--- TASK MATERIAL Enclosed Below ---
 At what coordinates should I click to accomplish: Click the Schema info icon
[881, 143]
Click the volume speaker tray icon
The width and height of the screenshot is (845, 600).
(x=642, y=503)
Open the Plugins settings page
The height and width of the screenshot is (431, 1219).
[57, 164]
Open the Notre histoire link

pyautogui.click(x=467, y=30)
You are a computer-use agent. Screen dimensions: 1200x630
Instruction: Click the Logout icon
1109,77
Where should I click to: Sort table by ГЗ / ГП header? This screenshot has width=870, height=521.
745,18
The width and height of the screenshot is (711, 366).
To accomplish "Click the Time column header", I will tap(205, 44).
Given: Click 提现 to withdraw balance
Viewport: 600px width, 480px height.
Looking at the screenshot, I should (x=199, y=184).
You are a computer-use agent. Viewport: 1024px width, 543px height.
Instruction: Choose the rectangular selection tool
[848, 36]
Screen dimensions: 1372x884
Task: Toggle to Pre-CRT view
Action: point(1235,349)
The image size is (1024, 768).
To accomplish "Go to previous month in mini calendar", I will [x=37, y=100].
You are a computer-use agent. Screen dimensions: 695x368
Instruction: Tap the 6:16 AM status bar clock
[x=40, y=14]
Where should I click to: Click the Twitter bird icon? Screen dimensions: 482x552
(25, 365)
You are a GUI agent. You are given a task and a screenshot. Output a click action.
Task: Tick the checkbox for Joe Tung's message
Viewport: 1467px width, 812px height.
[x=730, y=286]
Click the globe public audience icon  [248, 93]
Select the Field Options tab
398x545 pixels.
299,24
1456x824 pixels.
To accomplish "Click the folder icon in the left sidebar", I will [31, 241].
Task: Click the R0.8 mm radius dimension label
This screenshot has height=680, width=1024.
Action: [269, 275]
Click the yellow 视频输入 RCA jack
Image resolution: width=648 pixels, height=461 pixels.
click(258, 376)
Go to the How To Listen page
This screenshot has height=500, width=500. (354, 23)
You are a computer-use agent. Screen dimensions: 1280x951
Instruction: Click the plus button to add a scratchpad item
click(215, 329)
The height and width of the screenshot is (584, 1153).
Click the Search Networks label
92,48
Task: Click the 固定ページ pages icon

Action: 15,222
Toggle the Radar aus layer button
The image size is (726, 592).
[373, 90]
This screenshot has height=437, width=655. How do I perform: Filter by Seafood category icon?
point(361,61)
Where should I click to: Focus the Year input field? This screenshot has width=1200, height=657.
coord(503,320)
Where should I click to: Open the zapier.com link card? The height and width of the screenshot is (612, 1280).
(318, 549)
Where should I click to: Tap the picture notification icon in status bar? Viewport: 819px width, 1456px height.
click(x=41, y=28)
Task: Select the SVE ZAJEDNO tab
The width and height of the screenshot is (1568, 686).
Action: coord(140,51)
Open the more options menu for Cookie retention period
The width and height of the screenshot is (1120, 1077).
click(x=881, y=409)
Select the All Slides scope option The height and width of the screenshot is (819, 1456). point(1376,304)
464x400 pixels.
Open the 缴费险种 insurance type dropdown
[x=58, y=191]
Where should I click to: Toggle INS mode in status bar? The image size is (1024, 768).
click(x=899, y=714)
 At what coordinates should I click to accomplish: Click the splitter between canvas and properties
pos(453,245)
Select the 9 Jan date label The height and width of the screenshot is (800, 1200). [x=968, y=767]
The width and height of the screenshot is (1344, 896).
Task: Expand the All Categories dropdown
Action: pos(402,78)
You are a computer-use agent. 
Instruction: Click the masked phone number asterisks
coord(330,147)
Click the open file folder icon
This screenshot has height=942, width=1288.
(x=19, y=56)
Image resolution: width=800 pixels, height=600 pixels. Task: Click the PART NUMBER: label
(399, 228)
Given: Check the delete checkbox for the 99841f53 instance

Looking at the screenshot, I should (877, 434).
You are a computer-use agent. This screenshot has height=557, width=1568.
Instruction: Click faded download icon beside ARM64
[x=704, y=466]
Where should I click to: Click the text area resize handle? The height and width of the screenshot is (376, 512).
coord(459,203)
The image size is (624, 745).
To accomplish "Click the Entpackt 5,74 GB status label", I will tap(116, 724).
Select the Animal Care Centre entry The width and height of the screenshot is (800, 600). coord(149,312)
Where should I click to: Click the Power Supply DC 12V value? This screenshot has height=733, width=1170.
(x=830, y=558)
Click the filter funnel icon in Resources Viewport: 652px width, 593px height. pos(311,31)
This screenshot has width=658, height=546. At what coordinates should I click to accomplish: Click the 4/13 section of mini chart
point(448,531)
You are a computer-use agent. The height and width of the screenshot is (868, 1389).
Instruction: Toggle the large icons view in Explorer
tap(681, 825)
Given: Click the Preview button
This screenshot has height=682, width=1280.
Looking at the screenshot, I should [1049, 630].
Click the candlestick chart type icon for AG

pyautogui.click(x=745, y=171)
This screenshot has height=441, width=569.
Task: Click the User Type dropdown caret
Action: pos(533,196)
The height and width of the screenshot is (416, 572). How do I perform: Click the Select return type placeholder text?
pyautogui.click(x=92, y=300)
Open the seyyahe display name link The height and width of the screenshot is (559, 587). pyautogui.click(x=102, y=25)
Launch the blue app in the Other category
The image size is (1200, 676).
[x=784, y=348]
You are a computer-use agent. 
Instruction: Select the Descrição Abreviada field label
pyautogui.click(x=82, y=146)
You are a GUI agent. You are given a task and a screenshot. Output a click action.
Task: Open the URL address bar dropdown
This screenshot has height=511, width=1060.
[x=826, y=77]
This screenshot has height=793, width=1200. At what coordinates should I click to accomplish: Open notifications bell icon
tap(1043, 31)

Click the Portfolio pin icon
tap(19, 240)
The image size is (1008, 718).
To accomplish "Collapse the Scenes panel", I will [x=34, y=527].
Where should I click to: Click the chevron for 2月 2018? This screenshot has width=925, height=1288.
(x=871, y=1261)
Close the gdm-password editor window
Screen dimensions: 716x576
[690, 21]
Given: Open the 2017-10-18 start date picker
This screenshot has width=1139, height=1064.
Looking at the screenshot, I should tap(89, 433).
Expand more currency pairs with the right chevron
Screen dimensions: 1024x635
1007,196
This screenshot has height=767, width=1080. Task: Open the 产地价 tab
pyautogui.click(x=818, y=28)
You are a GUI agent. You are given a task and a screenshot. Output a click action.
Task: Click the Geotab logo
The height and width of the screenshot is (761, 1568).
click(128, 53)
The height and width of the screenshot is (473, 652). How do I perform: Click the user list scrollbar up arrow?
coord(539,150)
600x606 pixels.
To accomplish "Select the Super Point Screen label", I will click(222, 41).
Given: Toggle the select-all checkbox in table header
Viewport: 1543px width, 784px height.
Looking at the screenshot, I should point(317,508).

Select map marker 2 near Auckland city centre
--- End of Enclosed TASK MATERIAL ---
* [TASK GOAL]: Line by line, print the records above exactly as they stand.

* [REPLY]:
 At what coordinates should I click to accomplish: Click the Schema info icon
[881, 143]
Click the volume speaker tray icon
The width and height of the screenshot is (845, 600).
(x=642, y=503)
Open the Plugins settings page
The height and width of the screenshot is (431, 1219).
[57, 164]
Open the Notre histoire link

pyautogui.click(x=467, y=30)
You are a computer-use agent. Screen dimensions: 1200x630
Instruction: Click the Logout icon
1109,77
Where should I click to: Sort table by ГЗ / ГП header? This screenshot has width=870, height=521.
745,18
The width and height of the screenshot is (711, 366).
To accomplish "Click the Time column header", I will tap(205, 44).
Given: Click 提现 to withdraw balance
Viewport: 600px width, 480px height.
Looking at the screenshot, I should (x=199, y=184).
You are a computer-use agent. Viewport: 1024px width, 543px height.
Instruction: Choose the rectangular selection tool
[848, 36]
Screen dimensions: 1372x884
Task: Toggle to Pre-CRT view
Action: point(1235,349)
The image size is (1024, 768).
To accomplish "Go to previous month in mini calendar", I will [x=37, y=100].
You are a computer-use agent. Screen dimensions: 695x368
Instruction: Tap the 6:16 AM status bar clock
[x=40, y=14]
Where should I click to: Click the Twitter bird icon? Screen dimensions: 482x552
(25, 365)
You are a GUI agent. You are given a task and a screenshot. Output a click action.
Task: Tick the checkbox for Joe Tung's message
Viewport: 1467px width, 812px height.
[x=730, y=286]
Click the globe public audience icon  [248, 93]
Select the Field Options tab
398x545 pixels.
299,24
1456x824 pixels.
To accomplish "Click the folder icon in the left sidebar", I will [31, 241].
Task: Click the R0.8 mm radius dimension label
This screenshot has height=680, width=1024.
Action: [269, 275]
Click the yellow 视频输入 RCA jack
Image resolution: width=648 pixels, height=461 pixels.
click(258, 376)
Go to the How To Listen page
This screenshot has height=500, width=500. (354, 23)
You are a computer-use agent. Screen dimensions: 1280x951
Instruction: Click the plus button to add a scratchpad item
click(215, 329)
The height and width of the screenshot is (584, 1153).
Click the Search Networks label
92,48
Task: Click the 固定ページ pages icon

Action: 15,222
Toggle the Radar aus layer button
The image size is (726, 592).
[373, 90]
This screenshot has height=437, width=655. How do I perform: Filter by Seafood category icon?
point(361,61)
Where should I click to: Focus the Year input field? This screenshot has width=1200, height=657.
coord(503,320)
Where should I click to: Open the zapier.com link card? The height and width of the screenshot is (612, 1280).
(318, 549)
Where should I click to: Tap the picture notification icon in status bar? Viewport: 819px width, 1456px height.
click(x=41, y=28)
Task: Select the SVE ZAJEDNO tab
The width and height of the screenshot is (1568, 686).
Action: coord(140,51)
Open the more options menu for Cookie retention period
The width and height of the screenshot is (1120, 1077).
click(x=881, y=409)
Select the All Slides scope option The height and width of the screenshot is (819, 1456). point(1376,304)
464x400 pixels.
Open the 缴费险种 insurance type dropdown
[x=58, y=191]
Where should I click to: Toggle INS mode in status bar? The image size is (1024, 768).
click(x=899, y=714)
 At what coordinates should I click to accomplish: Click the splitter between canvas and properties
pos(453,245)
Select the 9 Jan date label The height and width of the screenshot is (800, 1200). [x=968, y=767]
The width and height of the screenshot is (1344, 896).
Task: Expand the All Categories dropdown
Action: pos(402,78)
You are a computer-use agent. 
Instruction: Click the masked phone number asterisks
coord(330,147)
Click the open file folder icon
This screenshot has height=942, width=1288.
(x=19, y=56)
Image resolution: width=800 pixels, height=600 pixels. Task: Click the PART NUMBER: label
(399, 228)
Given: Check the delete checkbox for the 99841f53 instance

Looking at the screenshot, I should (877, 434).
You are a computer-use agent. This screenshot has height=557, width=1568.
Instruction: Click faded download icon beside ARM64
[x=704, y=466]
Where should I click to: Click the text area resize handle? The height and width of the screenshot is (376, 512).
coord(459,203)
The image size is (624, 745).
To accomplish "Click the Entpackt 5,74 GB status label", I will tap(116, 724).
Select the Animal Care Centre entry The width and height of the screenshot is (800, 600). coord(149,312)
Where should I click to: Click the Power Supply DC 12V value? This screenshot has height=733, width=1170.
(x=830, y=558)
Click the filter funnel icon in Resources Viewport: 652px width, 593px height. pos(311,31)
This screenshot has width=658, height=546. At what coordinates should I click to accomplish: Click the 4/13 section of mini chart
point(448,531)
You are a computer-use agent. The height and width of the screenshot is (868, 1389).
Instruction: Toggle the large icons view in Explorer
tap(681, 825)
Given: Click the Preview button
This screenshot has height=682, width=1280.
Looking at the screenshot, I should [1049, 630].
Click the candlestick chart type icon for AG

pyautogui.click(x=745, y=171)
This screenshot has height=441, width=569.
Task: Click the User Type dropdown caret
Action: pos(533,196)
The height and width of the screenshot is (416, 572). How do I perform: Click the Select return type placeholder text?
pyautogui.click(x=92, y=300)
Open the seyyahe display name link The height and width of the screenshot is (559, 587). pyautogui.click(x=102, y=25)
Launch the blue app in the Other category
The image size is (1200, 676).
[x=784, y=348]
You are a computer-use agent. 
Instruction: Select the Descrição Abreviada field label
pyautogui.click(x=82, y=146)
You are a GUI agent. You are given a task and a screenshot. Output a click action.
Task: Open the URL address bar dropdown
This screenshot has height=511, width=1060.
[x=826, y=77]
This screenshot has height=793, width=1200. At what coordinates should I click to accomplish: Open notifications bell icon
tap(1043, 31)

Click the Portfolio pin icon
tap(19, 240)
The image size is (1008, 718).
To accomplish "Collapse the Scenes panel", I will [x=34, y=527].
Where should I click to: Click the chevron for 2月 2018? This screenshot has width=925, height=1288.
(x=871, y=1261)
Close the gdm-password editor window
Screen dimensions: 716x576
[690, 21]
Given: Open the 2017-10-18 start date picker
This screenshot has width=1139, height=1064.
Looking at the screenshot, I should tap(89, 433).
Expand more currency pairs with the right chevron
Screen dimensions: 1024x635
1007,196
This screenshot has height=767, width=1080. Task: Open the 产地价 tab
pyautogui.click(x=818, y=28)
You are a GUI agent. You are given a task and a screenshot. Output a click action.
Task: Click the Geotab logo
The height and width of the screenshot is (761, 1568).
click(128, 53)
The height and width of the screenshot is (473, 652). How do I perform: Click the user list scrollbar up arrow?
coord(539,150)
600x606 pixels.
To accomplish "Select the Super Point Screen label", I will click(222, 41).
Given: Toggle the select-all checkbox in table header
Viewport: 1543px width, 784px height.
Looking at the screenshot, I should point(317,508).

Select map marker 2 near Auckland city centre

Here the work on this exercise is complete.